Have you ever noticed that the words you share at night and believe with your entire heart and soul begin to sound a little empty in the light of day? I had opened the door and could have gotten Ellie to remove herself from the damn fundraiser, but she got all romantic and dished out compliments until my head was turned. The nagging doubts were back the next day. You can't live with a feeling for 16 years and have it explained away in five minutes.
Over the next couple weeks, Ellie was gone to meetings quite often. The girls and I had gone through it before, but it had never been so painful to me. The idea of her with that slick Wilkins irritated me no end. I really tried to act normal, but I knew Ellie was picking up on my insecurities. Our conversations became slightly strained. She was working hard and was not getting enough rest. I hadn't had a good night's sleep in weeks. We were stressed to the max.
I wasn't sure if it was my imagination, but it seemed as though she spent more time on this fundraiser than any of the preceding ones. I caught her talking quietly on the phone a few times. To a man already paranoid, these were all bad signals. Our sex life disappeared. I just tried to hang on till Casino Night was in the rear view mirror.
The afternoon before the big fundraiser I had promised to pick up Ellie at the community center where she and her committee were decorating and doing last minute preparations. First, I was supposed to pick the girls up after track practice and swing by to get Ellie. She had gone with Helen that morning. They had to shop for a few last minute items for door prizes.
The girls called me to tell me that practice had been called off. It had been raining hard since the previous night. Because of the rain and the melting snow pack, flood warnings had been posted.

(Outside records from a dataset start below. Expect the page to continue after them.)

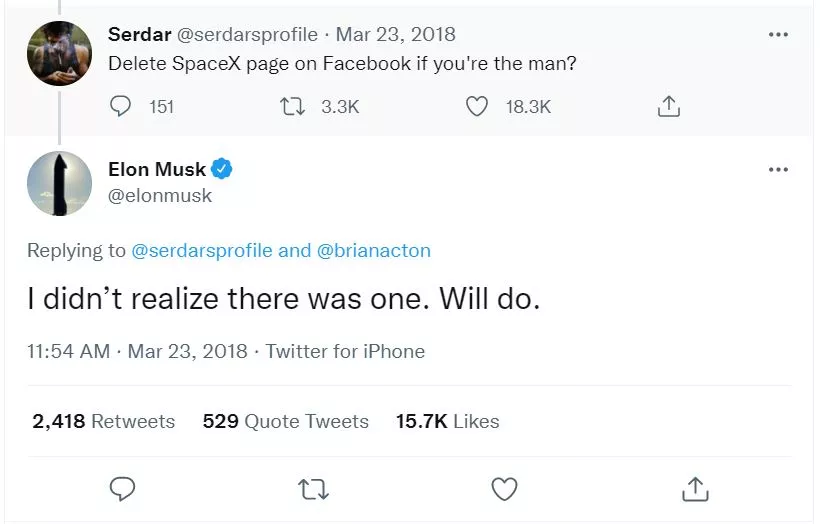820x524 pixels.
Task: Reply to Serdar's tweet via comment icon
Action: click(x=122, y=106)
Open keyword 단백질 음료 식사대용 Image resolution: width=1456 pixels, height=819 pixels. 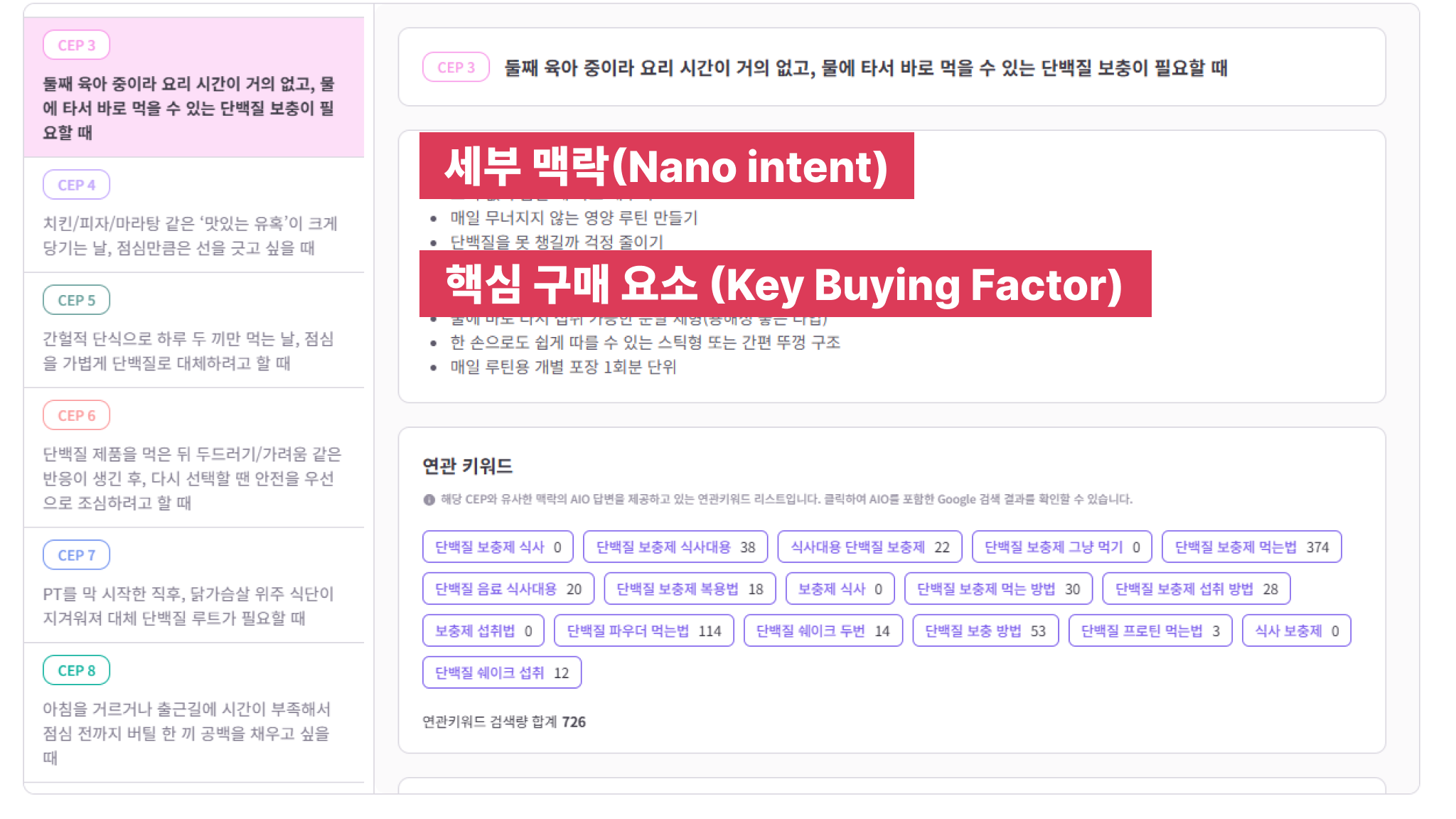point(508,589)
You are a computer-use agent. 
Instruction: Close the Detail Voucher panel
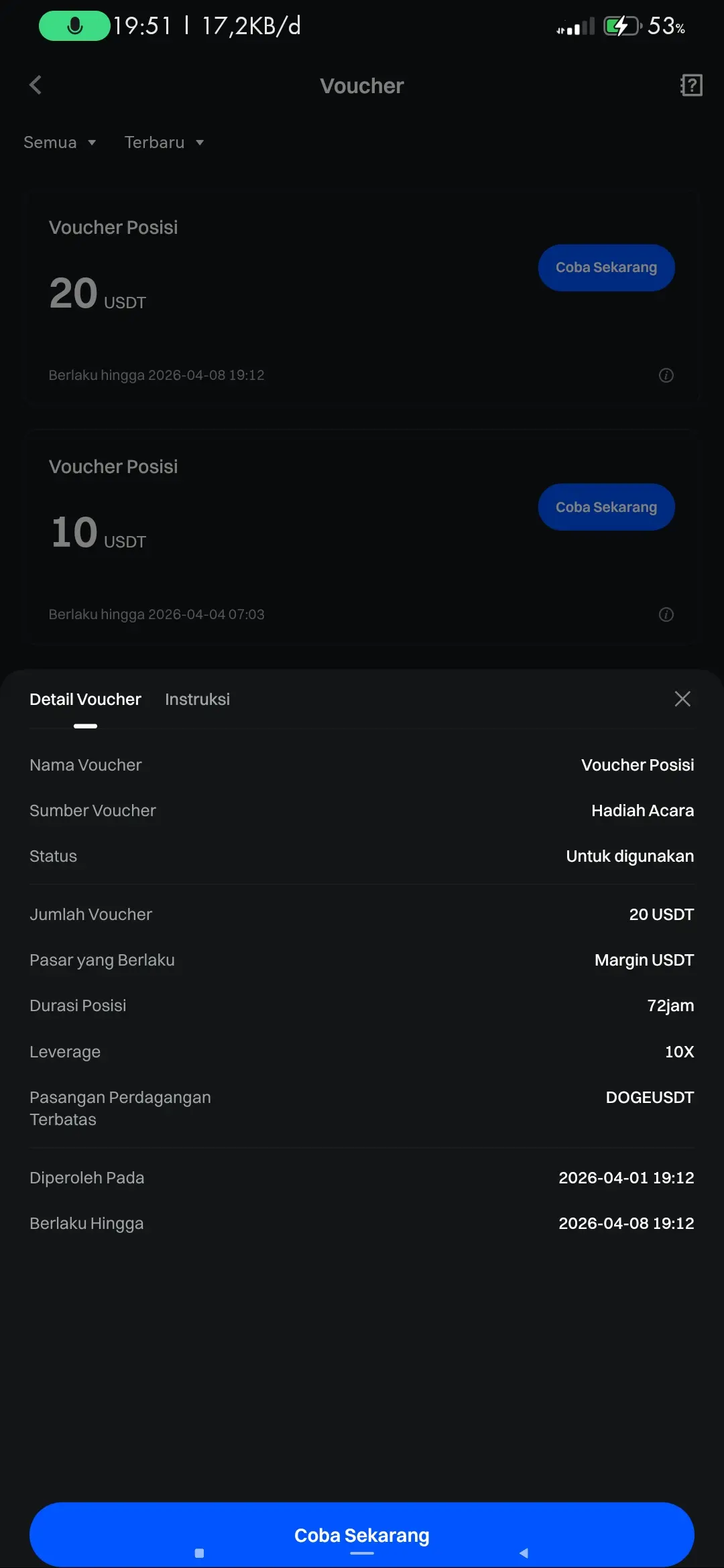682,699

With track practice canceled, I was over an hour early at the community center to pick up Ellie.
I told the girls to wait in the car while I went in to see if their mother was ready to leave, or if I should return later to pick her up. I entered the main reception room and ran into Helen.
"Can you tell me where Ellie is?" I asked. "I'm a little early and I want to tell her I can come back later if she wants."

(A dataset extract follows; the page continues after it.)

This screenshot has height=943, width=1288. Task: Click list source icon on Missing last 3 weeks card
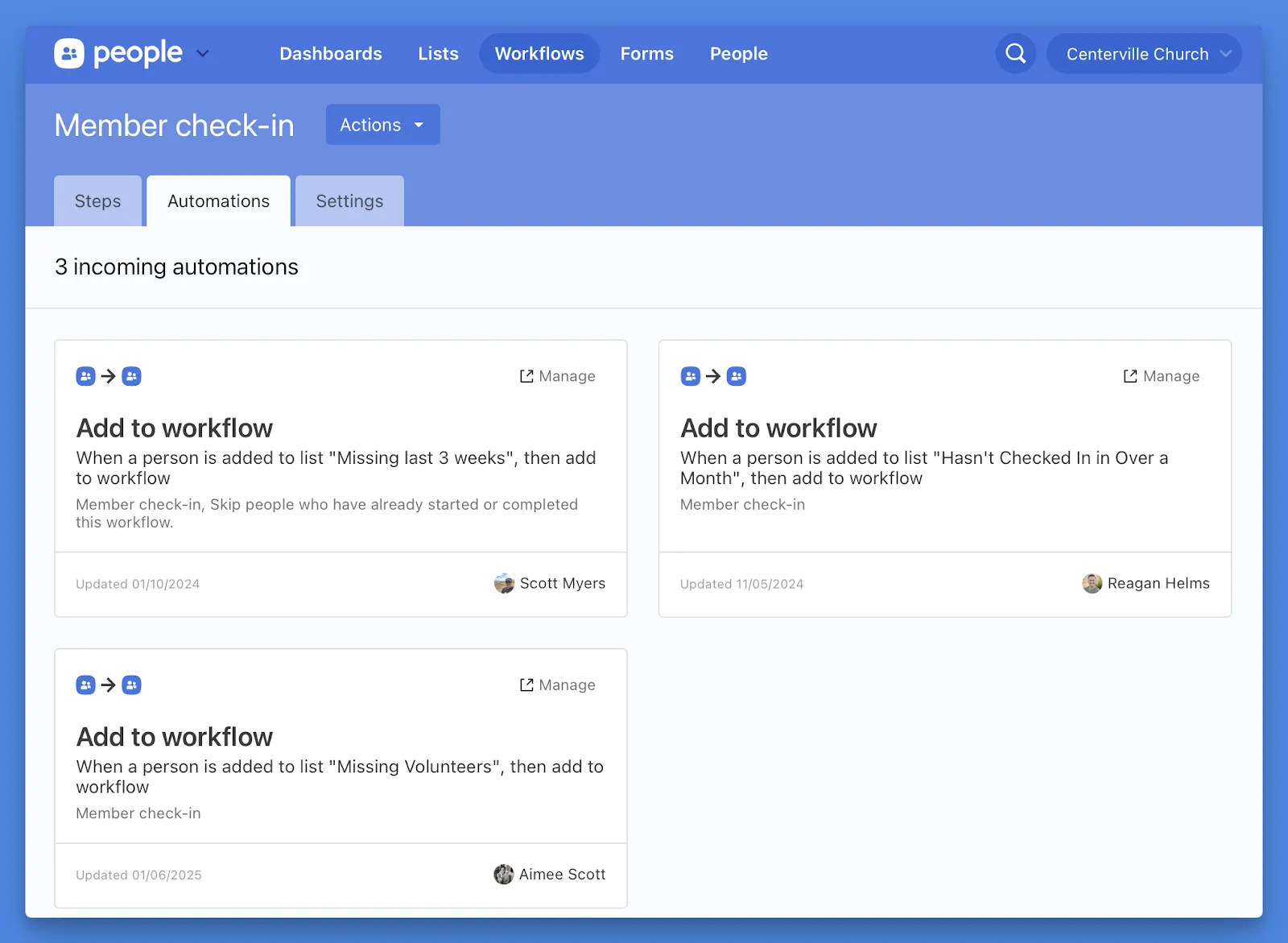pos(85,376)
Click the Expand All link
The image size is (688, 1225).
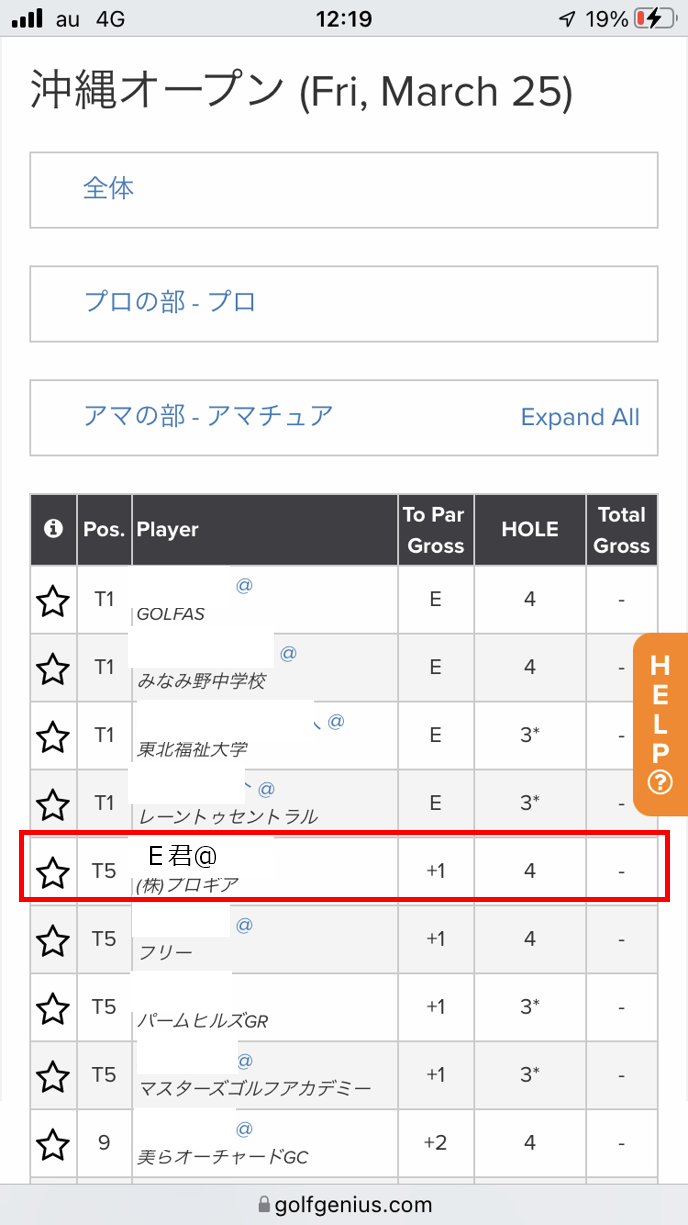[x=580, y=418]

"I haven't seen her lately, but she is probably in the office getting all the games and tickets ready, Ted," responded Helen. "Want me to look for her?"
I told Helen I would just go find her myself and she should continue with her decorating. I went to the office and tried the door gently. It was locked! That was enough to take my insecurities to the next level. Why would they lock anyone out?

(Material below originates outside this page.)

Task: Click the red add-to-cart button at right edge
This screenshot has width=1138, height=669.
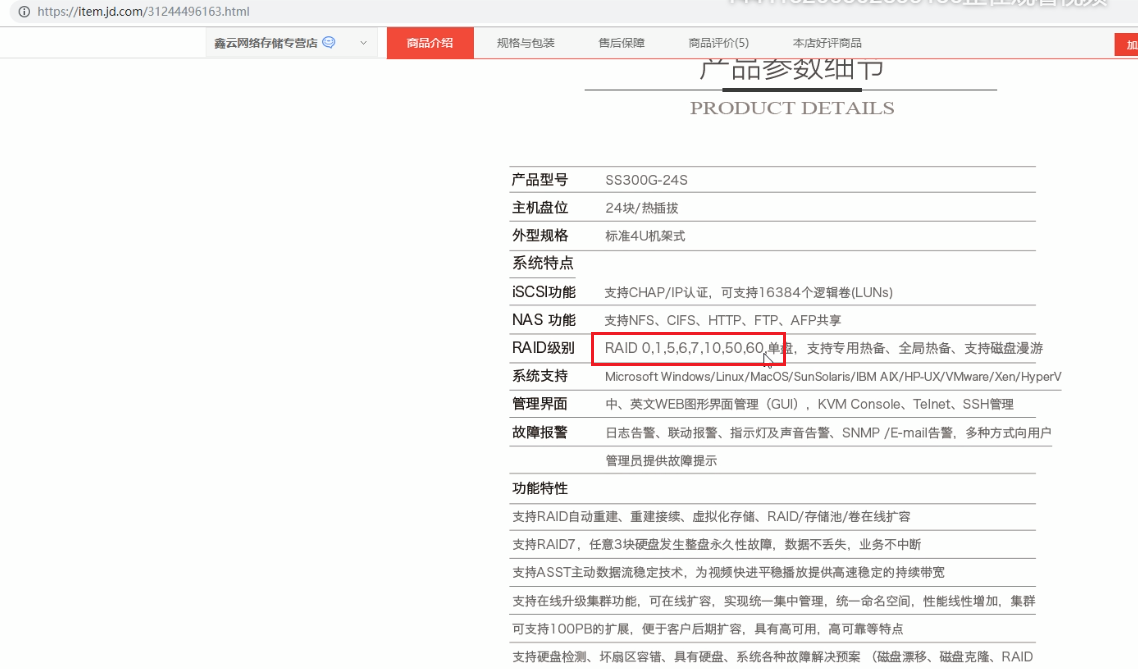Action: tap(1127, 45)
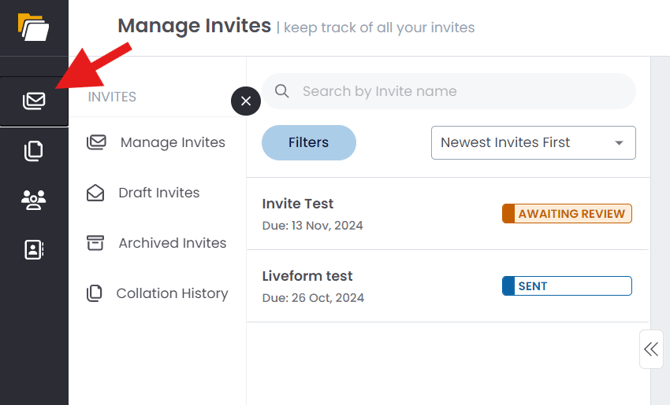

I quickly surveyed the door. It was one of those cheap pre-hung doors. I refused to use them in the homes I built. I knew they were not made to withstand any sort of heavy impact. I backed up a few steps and smashed the door with my shoulder. The jamb gave easily and the door flew open.
I saw Dan Wilkins for the first time since he had returned to Westbury. He had Ellie bent over a desk and had his cock buried to the hilt in her pussy.
"Ted!" gasped Ellie.
I didn't wait for another word. I turned around stalked across the main room. I could barely see where I was going. My hands were shaking and my stomach hurt. All I could think of was getting as far away as fast as I could. I sensed that distance would somehow lessen the pain. Helen started to say something as I went by her, but the look on my face silenced her. She turned to look toward the office as I passed her.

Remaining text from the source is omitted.